The Carians.—The language of the Carians and the Caunians was the same; since Herodotus writes—The Caunian nation has either adapted itself to the Carian tongue, or the Carian to Caunian.
2. On the other hand, the worship of the national Eponymus was different. The Lydians and Mysians share in the worship of the Carian Jove. These do so. As many, however, of different nations (ἔθνος) as have become identical in language with the Carians do not do so.
And here comes a difficulty—one part of the facts connects, the other disconnects the Carians from the Lycians. The language goes one way, the customs another.
But this is not the only complication introduced by the Carian family. The whole question of their origin is difficult, and that of their affinities is equally so. It was from the islands to the continent, rather than from the continent to the islands, that the Carians spread themselves; and they did this as subjects of Minos, and under the name of Leleges.

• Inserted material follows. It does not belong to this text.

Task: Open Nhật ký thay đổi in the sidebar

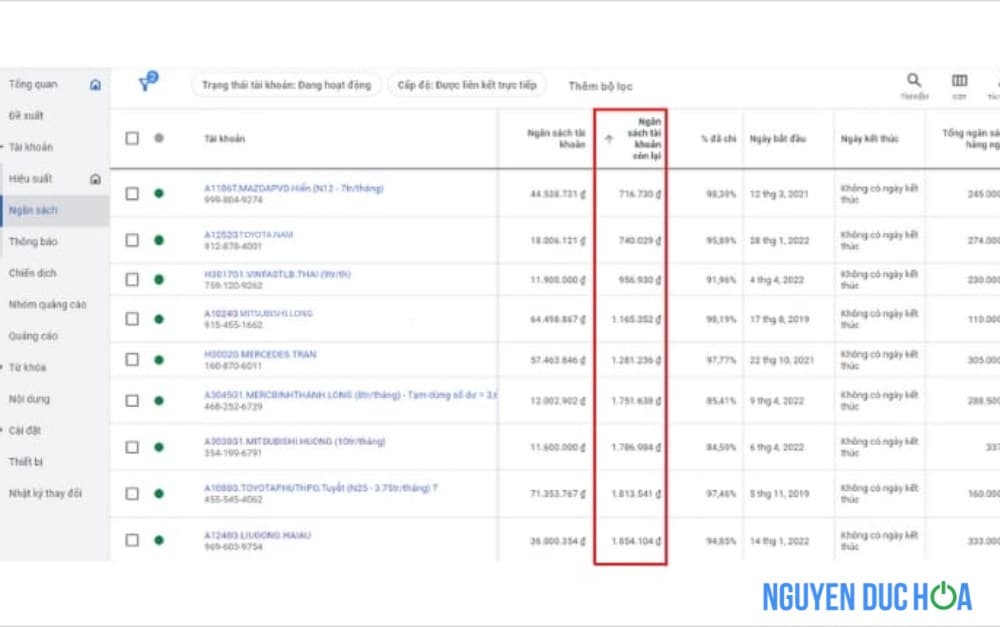Action: coord(47,493)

As long as the system of Minos lasted, these Carian Leleges paid no tribute; but furnished, when occasion required, ships and sailors instead. And this they did effectually, inasmuch as the Carian was one of the most powerful nations of its day, and, besides that, ingenious in warlike contrivances. Of such contrivances three were adopted by the Greeks, and recognised as the original invention of the Carians. The first of these was the crest for the helmet; the second, the device for the shield; the third, the handle for the shield. Before the Carians introduced this last improvement, the fighting-man hung his buckler by a leathern thong, either on his neck or his left shoulder. Such was the first stage in the history of Carian Leleges, who were insular rather than continental, and Lelegian rather than Carian. It lasted for many years after the death of Minos; but ended in their being wholly ejected from the islands, and exclusively limited to the continent, by the Dorians and Ionians of Greece.
This would connect the—
- 1. Carians with the aboriginal islanders of the Ægean—these being Leleges.

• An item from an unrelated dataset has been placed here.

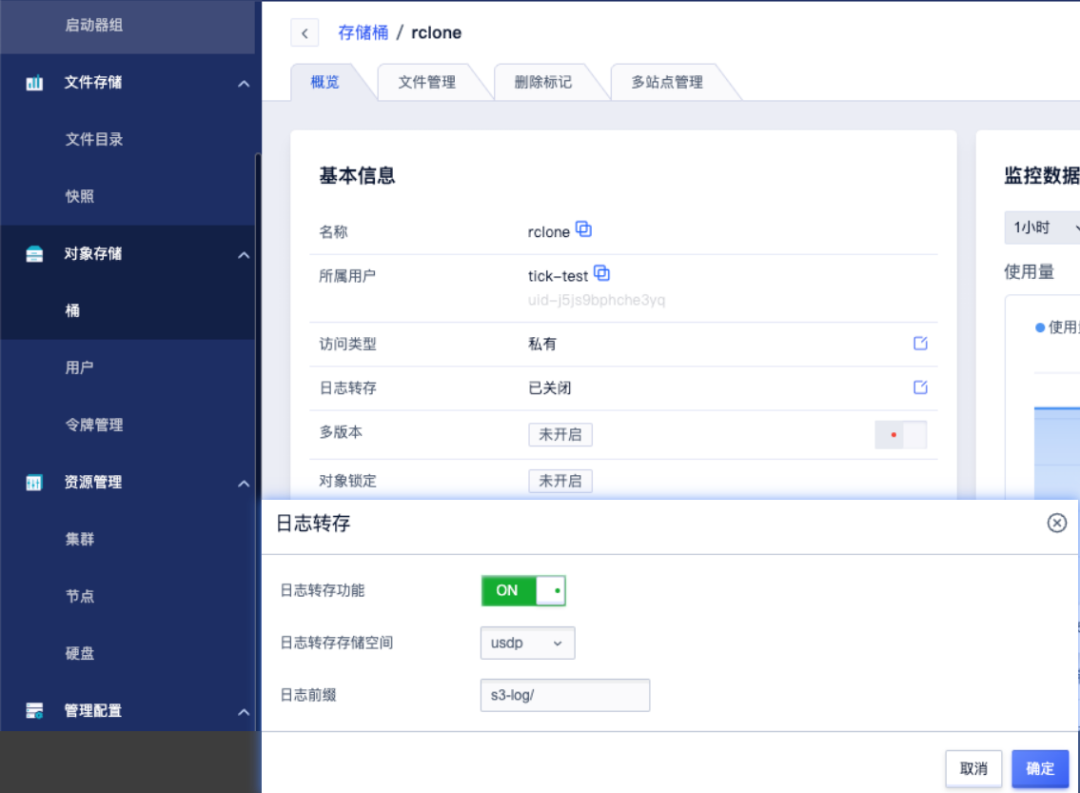
Task: Turn off the 日志转存功能 ON switch
Action: (x=522, y=590)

- 2. Also with the Caunians.
- 3. Also with the Lycians. Unfortunately, the evidence is not unqualified. It is complicated by—
The native tradition.—The Carian race is not insular, but aboriginal to the continent; bearing from the earliest times the name it bears at the present time. As a proof of this, the worship of the Carian Jupiter is common to two other, unequivocally continental nations—the Lydians and the Mysians. All three have a share in a temple at Mylasa, and each of the three is descended from one of three brothers—Car, Lydus, or [Mysus]—the respective eponymi of Caria, Lydia, and Mysia.
All this is not written for the sake of any inference; but to illustrate the difficulties of the subject. A new series of facts must now be added—or rather two new ones.
- 1. There are special statements in the classics that the Phrygian, Armenian, and Thracian languages were the same.
- 2. One of the three languages of the arrow-headed inscriptions has yet to be identified with any existing tongue.
The reader is in possession of a fair amount of complications. They can easily be increased.